Moeen Ali – 7/10 – 17 runs, SR 106.25 & 1 wicket at 42 – On his first appearance since his enforced break due to declining form, the all-rounder contained de Kock and South Africa’s middle order effectively, took the wicket of Rassie van der Dussen with a quicker, flatter delivery that totally deceived the in-form batsman, and hit the winning runs. A pretty comprehensive comeback performance. England’s side, with both red and white ball, is more balanced with the inclusion of Moeen. The sooner he feels ready to be reintegrated in all formats, the better. His speech to present spin twin and best mate Adil Rashid with his 100th cap was heartwarming too.
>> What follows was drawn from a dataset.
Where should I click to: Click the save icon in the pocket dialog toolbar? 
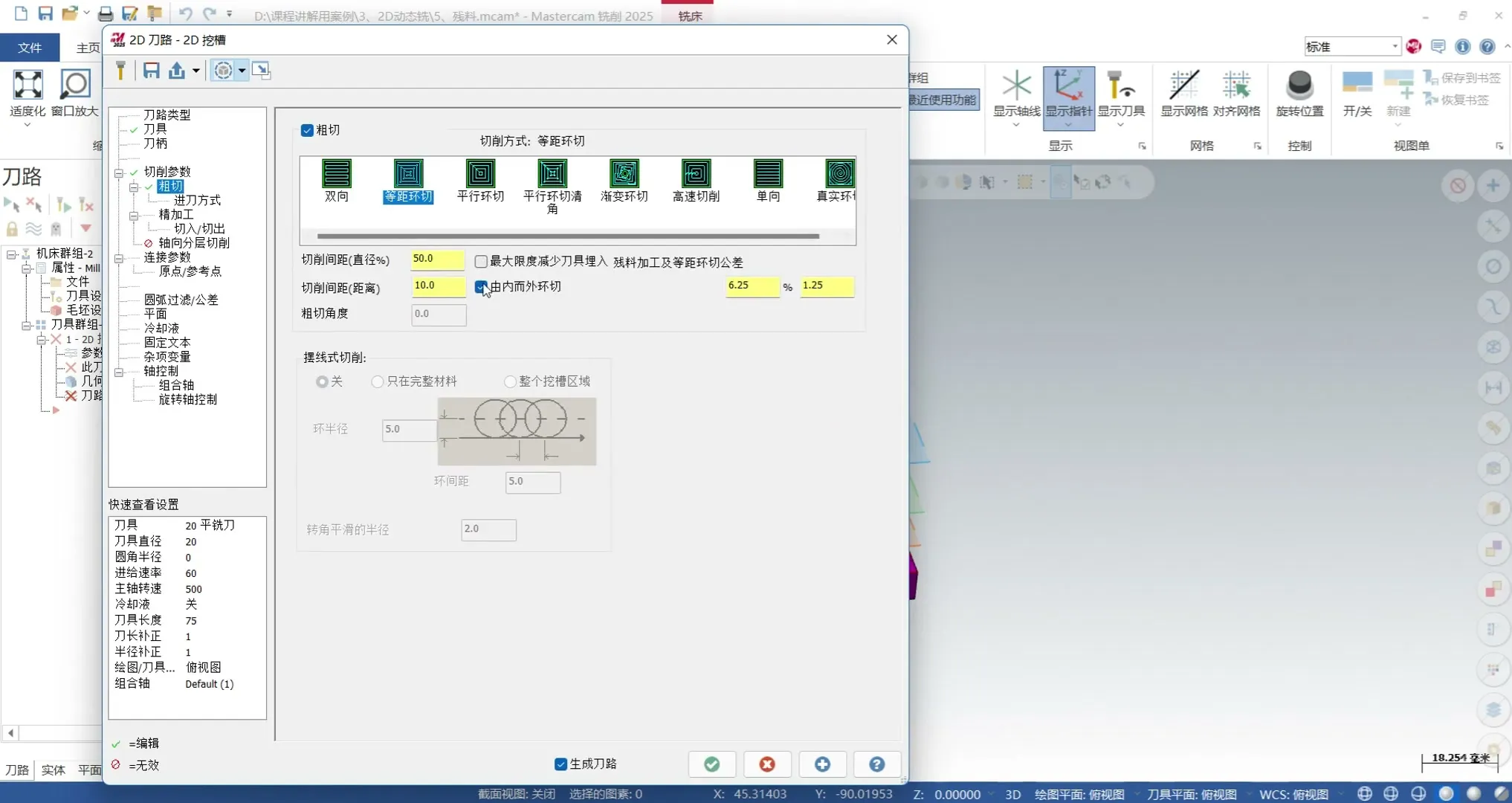151,70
Adil Rashid – 8/10 – 2 runs at 2, SR 20 & 3 wickets at 17 – Recovered from a persistent shoulder injury to look a class apart. On a helpful Wanderers wicket, Rashid bowled noticeably quicker than in the World Cup meaning his variations were harder to pick and harder to keep out. Was unfortunate not to pick up the wicket of van der Dussen who was originally given out lbw on-field and with South Africa burning their review on Rashid’s previous lbw victim, Bavuma. Should’ve walked but for a farcical loss of a functioning DRS reprieved South Africa’s new no.4. England look a different side in the field with Rashid’s ability to take wickets at any point in the innings.
Saqib Mahmood – 7/10 – DNB & 1 wicket at 17 – Opened the bowling with Tom Curran in Johannesburg and settled remarkably for a man on debut. Was surprisingly not entrusted to return after his opening five overs went for just 17 runs, including the wicket of Reeza Hendricks, clean bowled.
The first T20 international between South Africa and England takes place on Wednesday afternoon at Buffalo Park, East London.